▶ Task requirements: Copy the records below line for line, with the pictures omitted from your copy.
─── Extracted records ───
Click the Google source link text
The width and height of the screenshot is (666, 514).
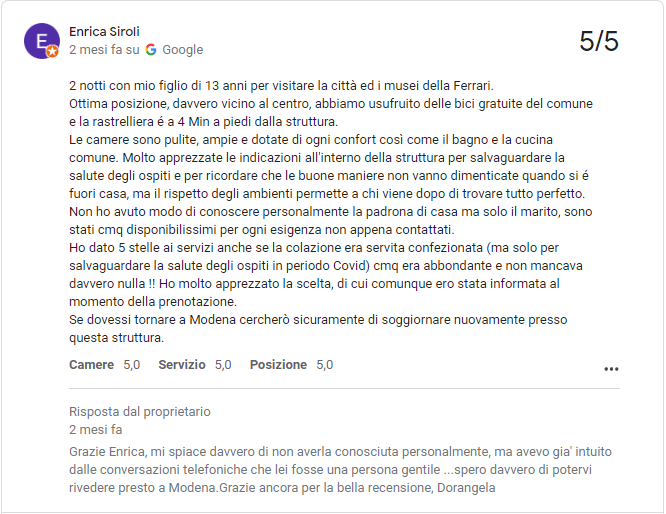pos(183,50)
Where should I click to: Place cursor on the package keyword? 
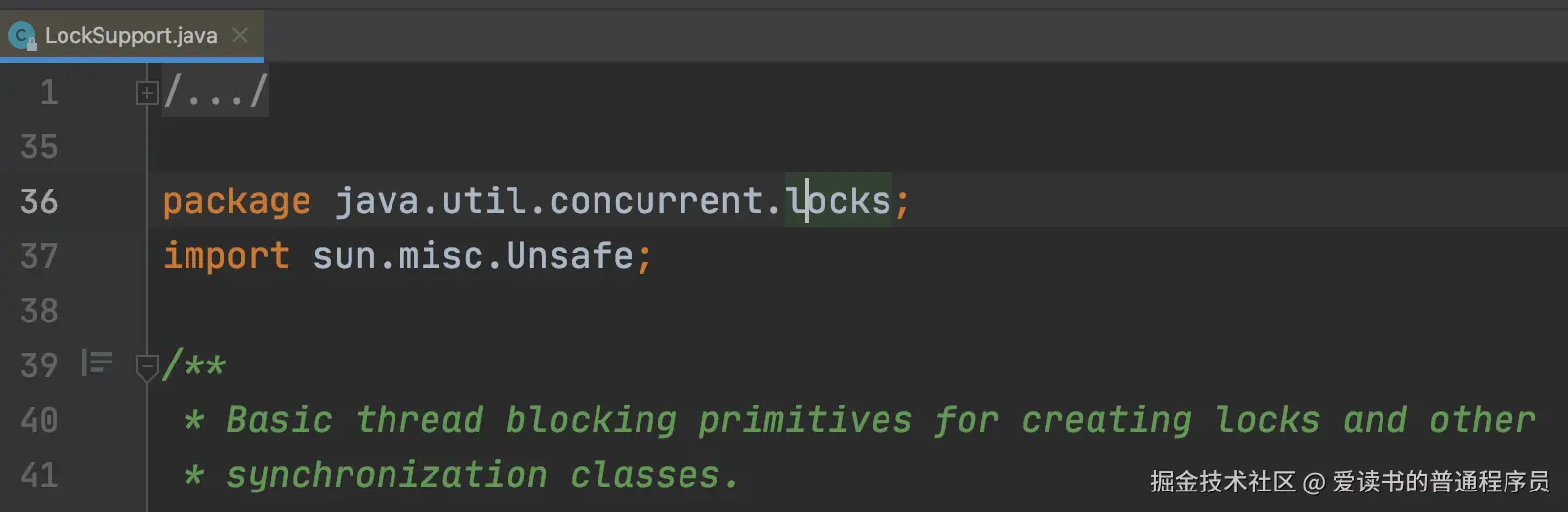coord(236,201)
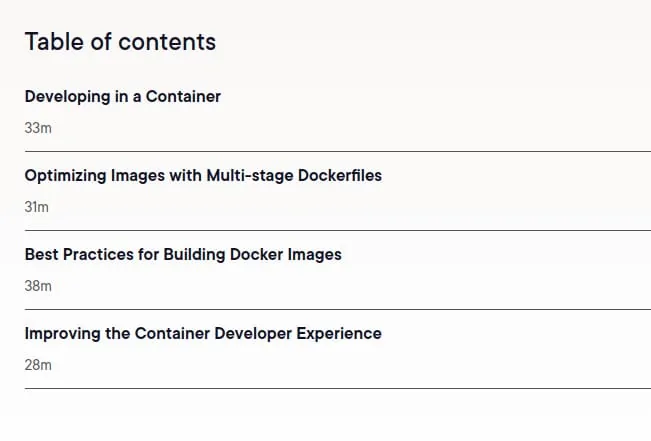Image resolution: width=651 pixels, height=441 pixels.
Task: Click the divider line below 31m
Action: coord(338,230)
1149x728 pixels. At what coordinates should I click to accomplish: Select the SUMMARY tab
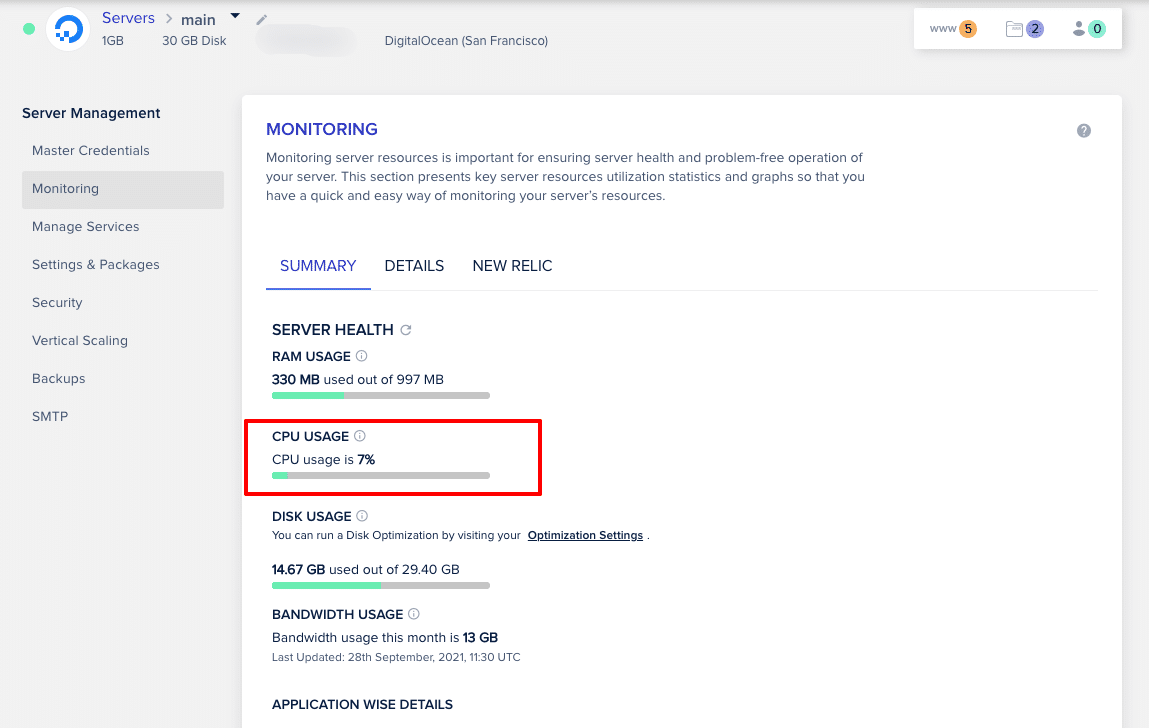coord(318,266)
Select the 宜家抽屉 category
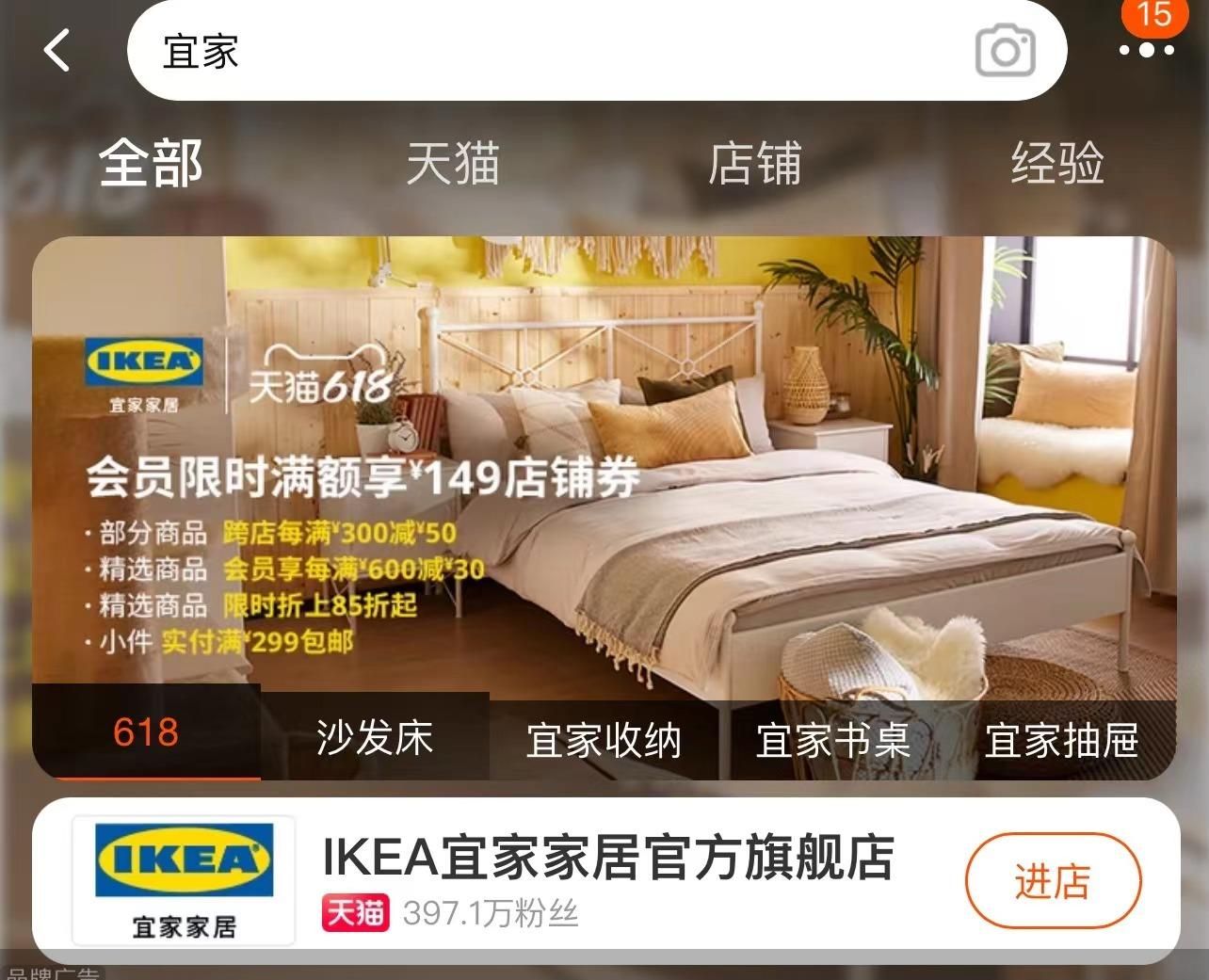1209x980 pixels. click(1062, 740)
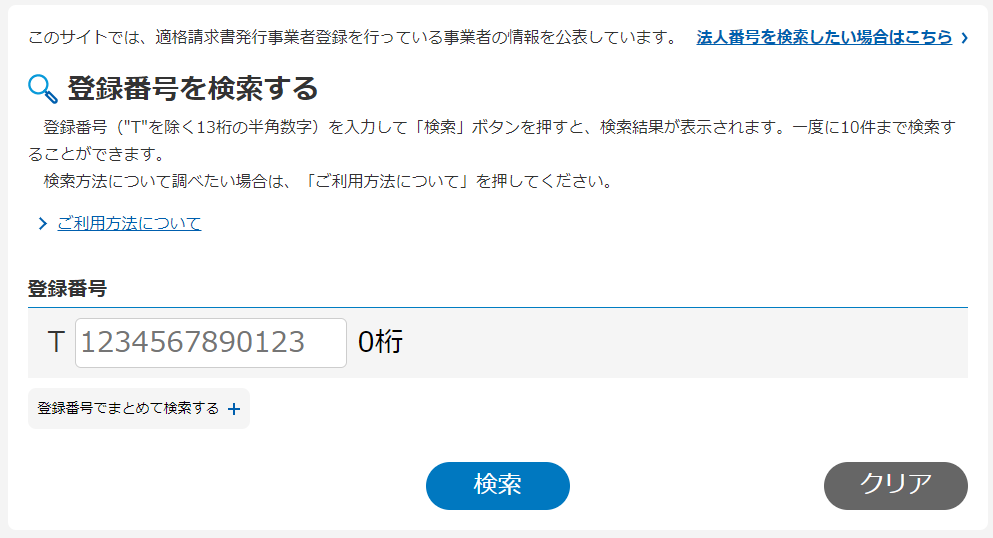Expand 登録番号でまとめて検索する
993x538 pixels.
click(x=139, y=408)
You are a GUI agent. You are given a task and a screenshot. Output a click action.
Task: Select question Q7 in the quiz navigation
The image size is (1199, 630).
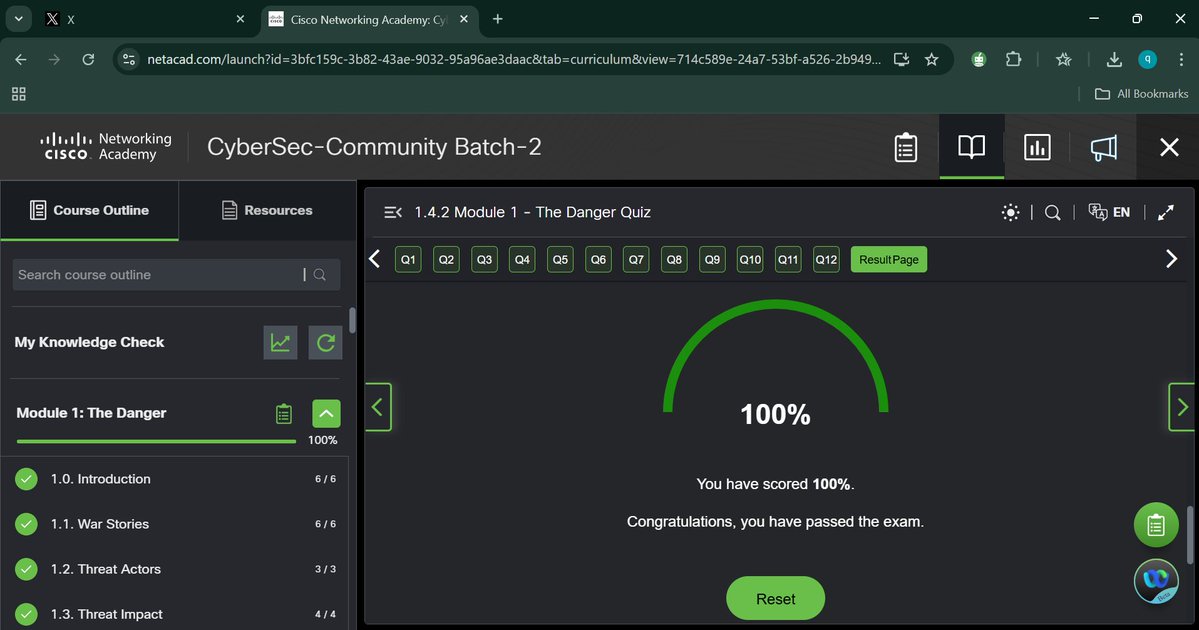[636, 258]
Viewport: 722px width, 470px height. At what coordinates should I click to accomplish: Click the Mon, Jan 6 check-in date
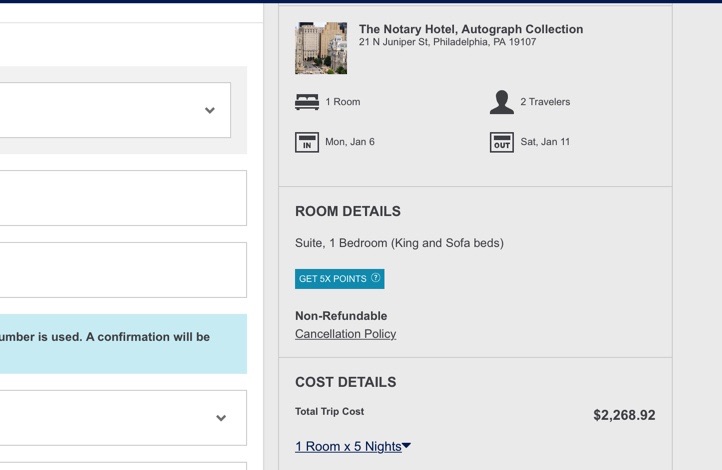350,142
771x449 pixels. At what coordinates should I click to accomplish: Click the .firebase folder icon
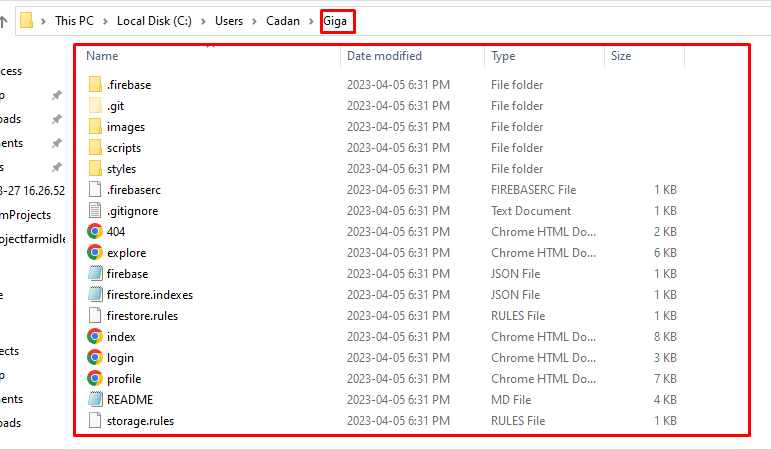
───
▶ Answer to the problem:
Click the Google source link text
The width and height of the screenshot is (666, 514).
pos(183,50)
Where should I click to: Place cursor on the package keyword? 
coord(236,201)
Image resolution: width=651 pixels, height=441 pixels.
Task: Click the divider line below 31m
Action: coord(338,230)
1149x728 pixels. At what coordinates should I click to accomplish: Select the SUMMARY tab
coord(318,266)
Select the 宜家抽屉 category
1209x980 pixels. click(1062, 740)
Expand 登録番号でまとめて検索する
993x538 pixels.
click(x=139, y=408)
You are a GUI agent. You are given a task and a screenshot. Output a click action.
Task: Select question Q7 in the quiz navigation
The image size is (1199, 630).
[636, 258]
Viewport: 722px width, 470px height. At what coordinates should I click to accomplish: Click the Mon, Jan 6 check-in date
350,142
771x449 pixels. At what coordinates should I click to accomplish: Click the .firebase folder icon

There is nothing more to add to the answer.